Assigned task —
In the records below, find the line that holds "Select the Kanban view icon". Restate it and every later line exactly, stopping at the end and skipping pictures.

(Given data Opens)

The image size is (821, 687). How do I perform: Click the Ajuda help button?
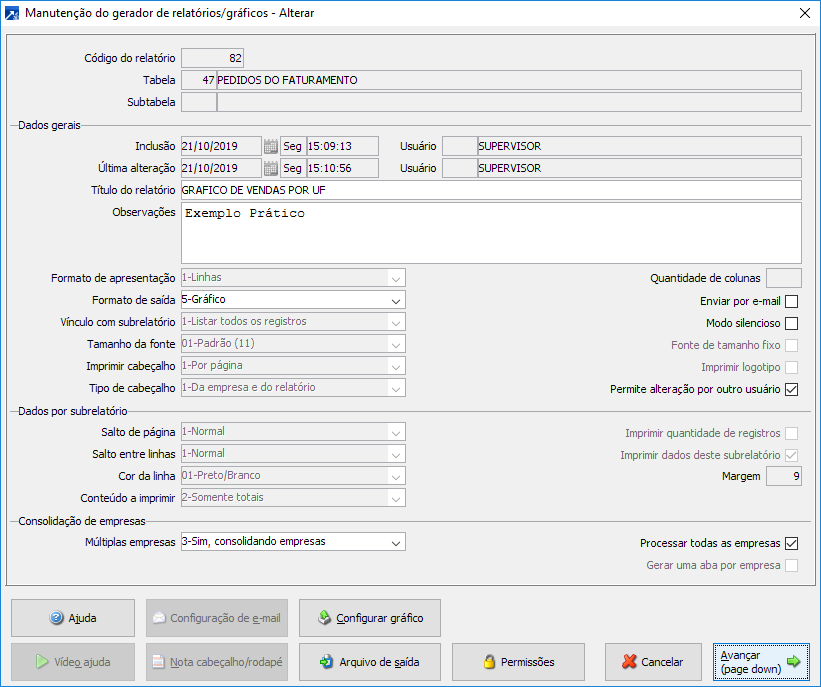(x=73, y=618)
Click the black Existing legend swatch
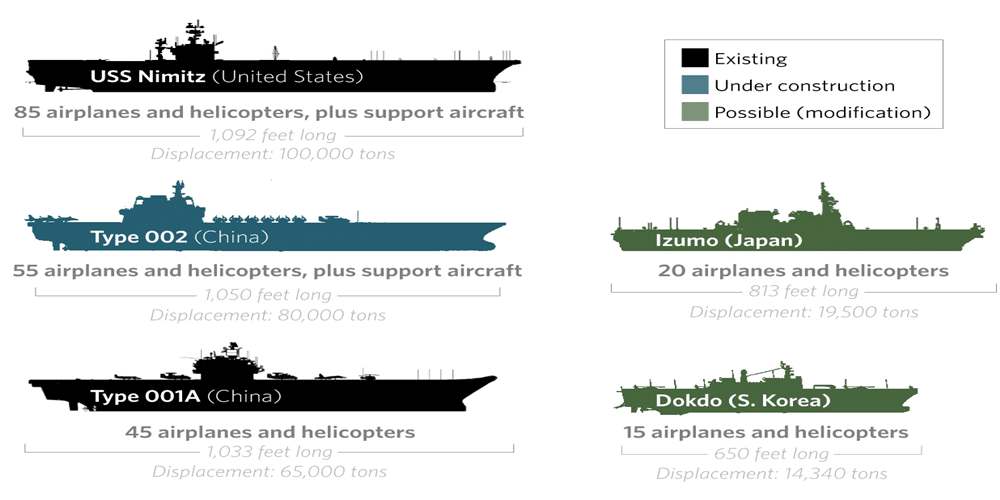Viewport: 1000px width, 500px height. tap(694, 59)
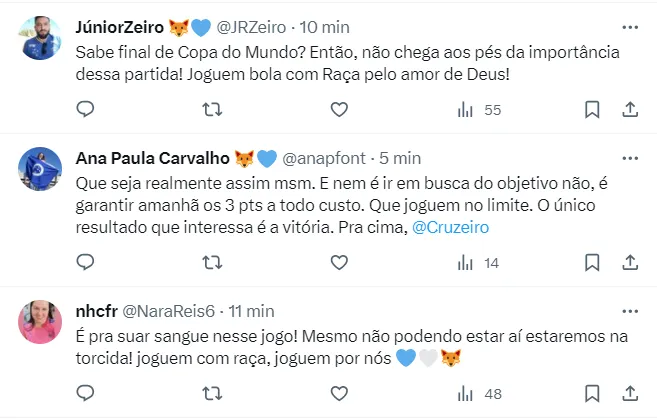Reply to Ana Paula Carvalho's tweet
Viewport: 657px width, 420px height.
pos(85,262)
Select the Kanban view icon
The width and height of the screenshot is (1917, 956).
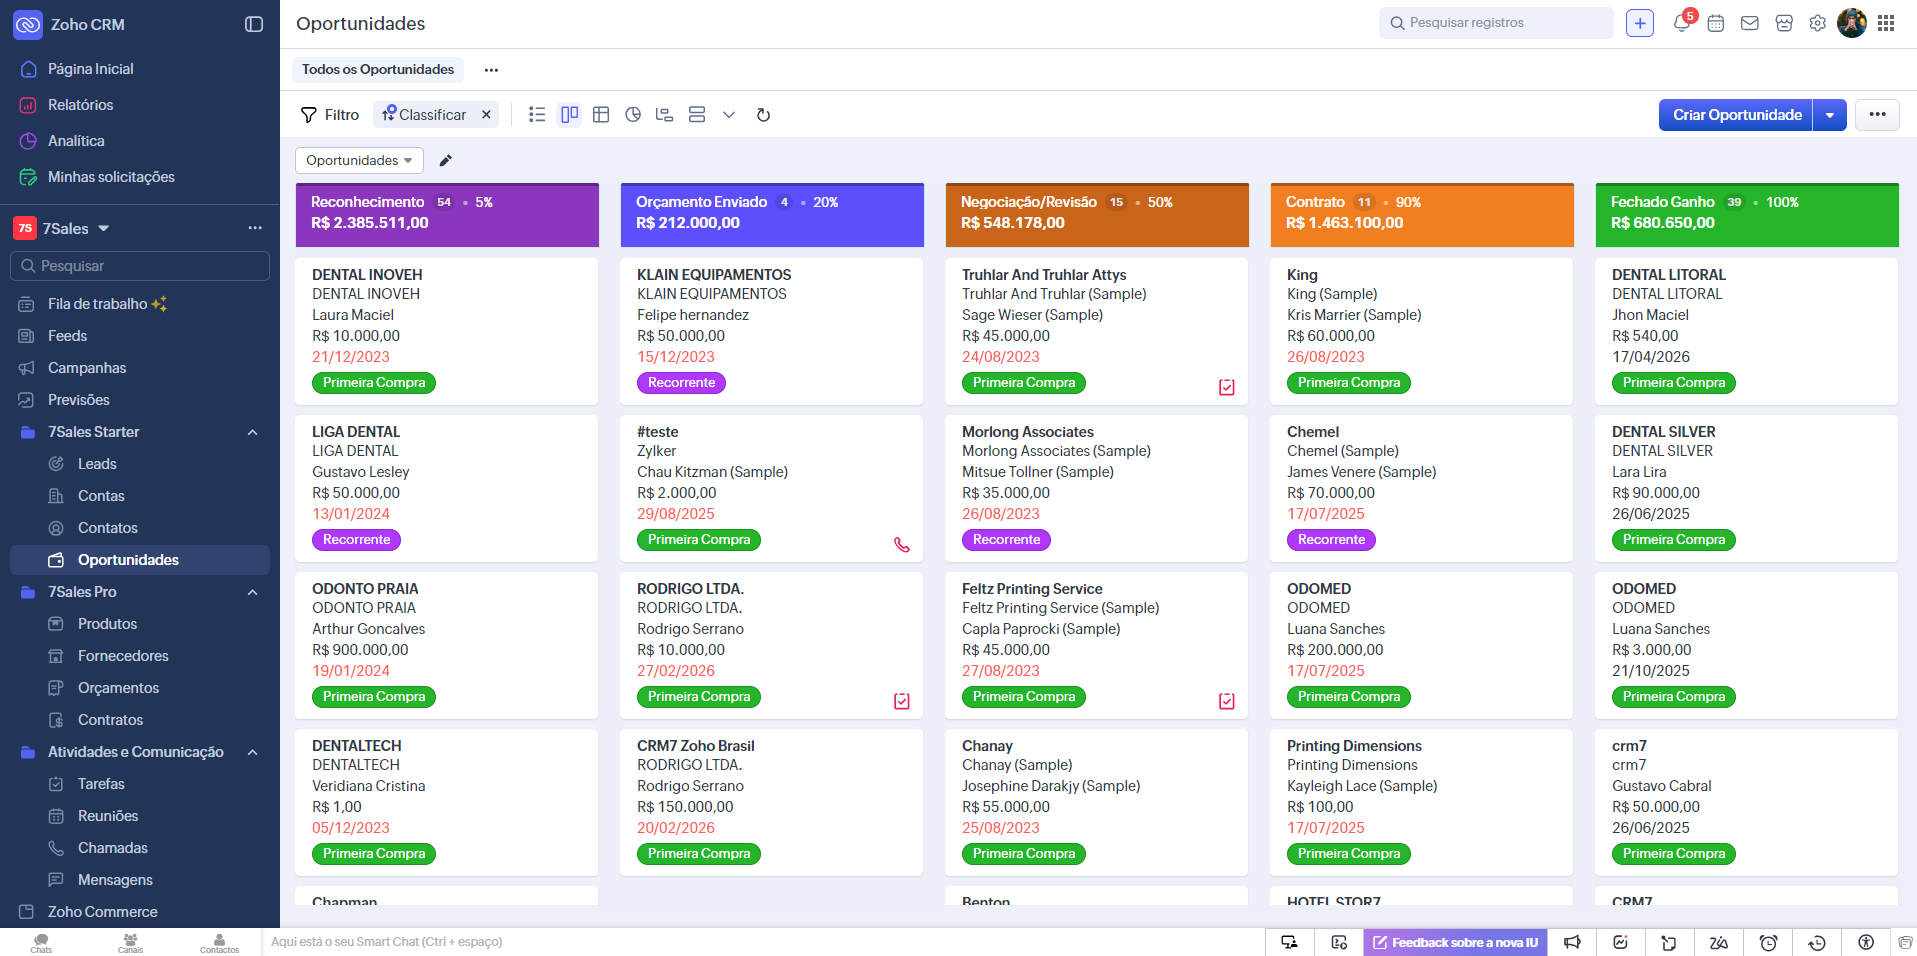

(Given data Closes)

Answer space —
Select the Kanban view icon
The width and height of the screenshot is (1917, 956).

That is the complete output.